- SOURCE INFORMATION -
■ ■ ■

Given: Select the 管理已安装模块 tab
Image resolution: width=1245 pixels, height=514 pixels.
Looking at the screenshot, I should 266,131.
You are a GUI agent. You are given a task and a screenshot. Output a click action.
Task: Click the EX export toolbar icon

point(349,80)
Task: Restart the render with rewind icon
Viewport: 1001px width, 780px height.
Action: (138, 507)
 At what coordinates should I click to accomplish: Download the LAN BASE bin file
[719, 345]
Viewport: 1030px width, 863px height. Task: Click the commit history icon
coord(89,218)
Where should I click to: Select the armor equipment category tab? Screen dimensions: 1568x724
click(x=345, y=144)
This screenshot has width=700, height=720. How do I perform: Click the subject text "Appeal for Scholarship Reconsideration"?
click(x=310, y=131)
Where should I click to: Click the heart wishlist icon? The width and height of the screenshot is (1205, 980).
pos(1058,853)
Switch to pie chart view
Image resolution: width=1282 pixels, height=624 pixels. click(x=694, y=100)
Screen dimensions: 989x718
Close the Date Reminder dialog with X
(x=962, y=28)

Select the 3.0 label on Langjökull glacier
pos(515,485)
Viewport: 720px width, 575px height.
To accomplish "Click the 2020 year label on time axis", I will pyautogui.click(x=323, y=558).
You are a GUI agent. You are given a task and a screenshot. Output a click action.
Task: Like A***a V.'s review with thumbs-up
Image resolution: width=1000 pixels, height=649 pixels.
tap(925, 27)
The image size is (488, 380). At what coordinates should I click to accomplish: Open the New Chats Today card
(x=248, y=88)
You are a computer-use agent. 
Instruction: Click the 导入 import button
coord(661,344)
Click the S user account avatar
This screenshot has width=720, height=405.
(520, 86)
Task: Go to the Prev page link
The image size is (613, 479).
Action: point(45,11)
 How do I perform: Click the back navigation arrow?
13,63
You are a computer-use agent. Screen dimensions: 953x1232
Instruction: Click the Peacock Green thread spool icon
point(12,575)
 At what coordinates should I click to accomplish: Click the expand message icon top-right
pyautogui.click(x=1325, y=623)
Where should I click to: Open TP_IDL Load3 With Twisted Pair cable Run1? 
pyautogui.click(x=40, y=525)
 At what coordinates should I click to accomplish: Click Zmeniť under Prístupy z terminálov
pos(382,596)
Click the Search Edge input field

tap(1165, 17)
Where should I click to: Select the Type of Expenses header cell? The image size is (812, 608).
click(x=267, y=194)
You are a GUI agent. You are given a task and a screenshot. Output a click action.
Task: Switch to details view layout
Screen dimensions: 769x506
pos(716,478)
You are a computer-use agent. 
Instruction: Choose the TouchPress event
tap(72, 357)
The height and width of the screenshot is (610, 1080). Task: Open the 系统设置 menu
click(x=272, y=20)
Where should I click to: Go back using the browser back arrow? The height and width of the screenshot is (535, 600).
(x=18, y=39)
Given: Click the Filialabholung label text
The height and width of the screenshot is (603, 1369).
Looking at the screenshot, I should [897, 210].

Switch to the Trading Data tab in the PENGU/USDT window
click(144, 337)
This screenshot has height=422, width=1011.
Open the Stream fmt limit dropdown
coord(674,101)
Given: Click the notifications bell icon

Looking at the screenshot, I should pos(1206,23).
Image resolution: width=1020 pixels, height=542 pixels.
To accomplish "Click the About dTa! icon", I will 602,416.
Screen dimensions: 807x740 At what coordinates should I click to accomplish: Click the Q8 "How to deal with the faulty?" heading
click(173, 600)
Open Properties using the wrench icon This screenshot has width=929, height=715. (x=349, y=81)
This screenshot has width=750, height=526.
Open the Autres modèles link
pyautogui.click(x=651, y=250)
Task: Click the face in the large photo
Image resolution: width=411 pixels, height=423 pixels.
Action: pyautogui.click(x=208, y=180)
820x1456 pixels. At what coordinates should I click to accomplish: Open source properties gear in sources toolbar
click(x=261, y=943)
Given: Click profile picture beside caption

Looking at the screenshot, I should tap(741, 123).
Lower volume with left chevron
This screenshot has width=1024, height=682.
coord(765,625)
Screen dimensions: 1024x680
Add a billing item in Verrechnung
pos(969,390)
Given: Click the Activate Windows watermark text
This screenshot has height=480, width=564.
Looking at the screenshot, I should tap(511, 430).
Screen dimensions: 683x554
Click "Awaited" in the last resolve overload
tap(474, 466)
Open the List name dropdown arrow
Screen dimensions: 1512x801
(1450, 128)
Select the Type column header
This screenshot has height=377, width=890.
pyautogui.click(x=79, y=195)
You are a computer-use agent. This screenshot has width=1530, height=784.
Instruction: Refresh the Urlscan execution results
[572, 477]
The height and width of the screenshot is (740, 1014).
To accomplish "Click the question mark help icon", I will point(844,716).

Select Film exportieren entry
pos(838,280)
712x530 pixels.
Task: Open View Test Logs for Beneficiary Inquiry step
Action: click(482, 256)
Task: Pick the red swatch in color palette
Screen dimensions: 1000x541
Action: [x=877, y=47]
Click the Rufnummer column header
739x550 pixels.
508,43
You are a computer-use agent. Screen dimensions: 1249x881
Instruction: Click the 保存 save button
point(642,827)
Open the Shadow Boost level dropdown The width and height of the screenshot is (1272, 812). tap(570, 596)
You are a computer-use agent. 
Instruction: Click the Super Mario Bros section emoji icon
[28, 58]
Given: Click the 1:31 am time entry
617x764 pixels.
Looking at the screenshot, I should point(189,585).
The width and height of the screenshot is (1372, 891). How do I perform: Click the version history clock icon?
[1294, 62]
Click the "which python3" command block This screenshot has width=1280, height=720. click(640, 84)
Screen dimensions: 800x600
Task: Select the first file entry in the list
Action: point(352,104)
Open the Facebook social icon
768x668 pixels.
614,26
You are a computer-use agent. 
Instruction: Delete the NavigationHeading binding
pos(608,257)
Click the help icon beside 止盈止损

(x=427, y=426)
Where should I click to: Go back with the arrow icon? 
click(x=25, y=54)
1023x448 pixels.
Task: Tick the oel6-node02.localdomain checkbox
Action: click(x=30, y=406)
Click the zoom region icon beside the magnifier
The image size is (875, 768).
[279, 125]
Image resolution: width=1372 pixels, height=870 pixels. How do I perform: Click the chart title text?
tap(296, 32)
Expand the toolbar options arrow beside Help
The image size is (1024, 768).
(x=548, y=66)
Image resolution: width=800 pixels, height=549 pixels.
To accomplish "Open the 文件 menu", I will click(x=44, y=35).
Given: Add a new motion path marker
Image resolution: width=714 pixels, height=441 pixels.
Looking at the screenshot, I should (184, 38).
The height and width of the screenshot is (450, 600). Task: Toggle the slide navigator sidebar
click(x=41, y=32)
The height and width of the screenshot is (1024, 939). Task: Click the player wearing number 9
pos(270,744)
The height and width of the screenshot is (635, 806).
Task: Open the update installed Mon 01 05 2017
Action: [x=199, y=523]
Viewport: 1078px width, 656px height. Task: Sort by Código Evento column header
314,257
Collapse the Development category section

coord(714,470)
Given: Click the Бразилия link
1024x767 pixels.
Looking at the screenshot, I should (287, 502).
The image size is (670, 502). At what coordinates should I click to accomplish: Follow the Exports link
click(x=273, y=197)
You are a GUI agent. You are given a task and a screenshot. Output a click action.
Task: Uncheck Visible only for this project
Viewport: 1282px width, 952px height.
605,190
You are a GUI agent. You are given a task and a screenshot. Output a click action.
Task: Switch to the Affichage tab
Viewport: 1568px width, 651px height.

■ ■ ■

- THE PROBLEM -
Whenever the string "time" shows up in a line of the entries, copy that line.

- COMPLETED EXERCISE -
To accomplish "Click the 2020 year label on time axis", I will pyautogui.click(x=323, y=558).
Given: Click the 1:31 am time entry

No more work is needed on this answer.